Measurements of $b$-jet tagging efficiency with the ATLAS detector using $t\bar{t}$ events at $\sqrt{s}=13$ TeV

TL;DR

This paper measures the efficiency of identifying b-jets in proton-proton collisions at 13 TeV using ATLAS data, employing two methods to ensure precise calibration for physics analyses involving b-quarks.

Contribution

It introduces two complementary methods, including a boosted decision tree, to accurately measure b-jet tagging efficiency and derive data-to-simulation scale factors.

Findings

Data-to-simulation scale factors close to unity.

Uncertainties range from 2% to 12%.

Methods yield compatible and precise results.

Abstract

The efficiency to identify jets containing $b$-hadrons ($b$-jets) is measured using a high purity sample of dileptonic top quark-antiquark pairs ($t\bar{t}$) selected from the 36.1 fb$^{-1}$ of data collected by the ATLAS detector in 2015 and 2016 from proton-proton collisions produced by the Large Hadron Collider at a centre-of-mass energy $\sqrt{s}=13$ TeV. Two methods are used to extract the efficiency from $t\bar{t}$ events, a combinatorial likelihood approach and a tag-and-probe method.
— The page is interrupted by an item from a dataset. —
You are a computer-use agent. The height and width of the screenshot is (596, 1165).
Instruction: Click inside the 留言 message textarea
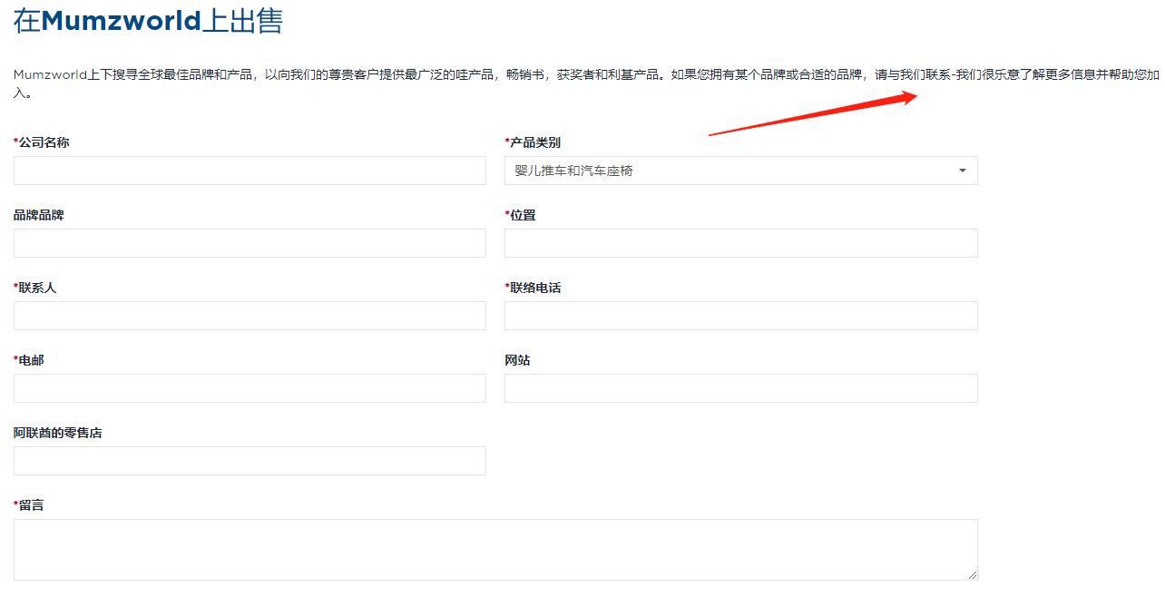[495, 544]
A boosted decision tree, not using $b$-tagging information, is used to select events in which two $b$-jets are present, which reduces the dominant uncertainty in the modelling of the flavour of the jets. The efficiency is extracted for jets in a transverse momentum range from 20 to 300 GeV, with data-to-simulation scale factors calculated by comparing the efficiency measured using collision data to that predicted by the simulation. The two methods give compatible results, and achieve a similar level of precision, measuring data-to-simulation scale factors close to unity with uncertainties ranging from 2% to 12% depending on the jet transverse momentum.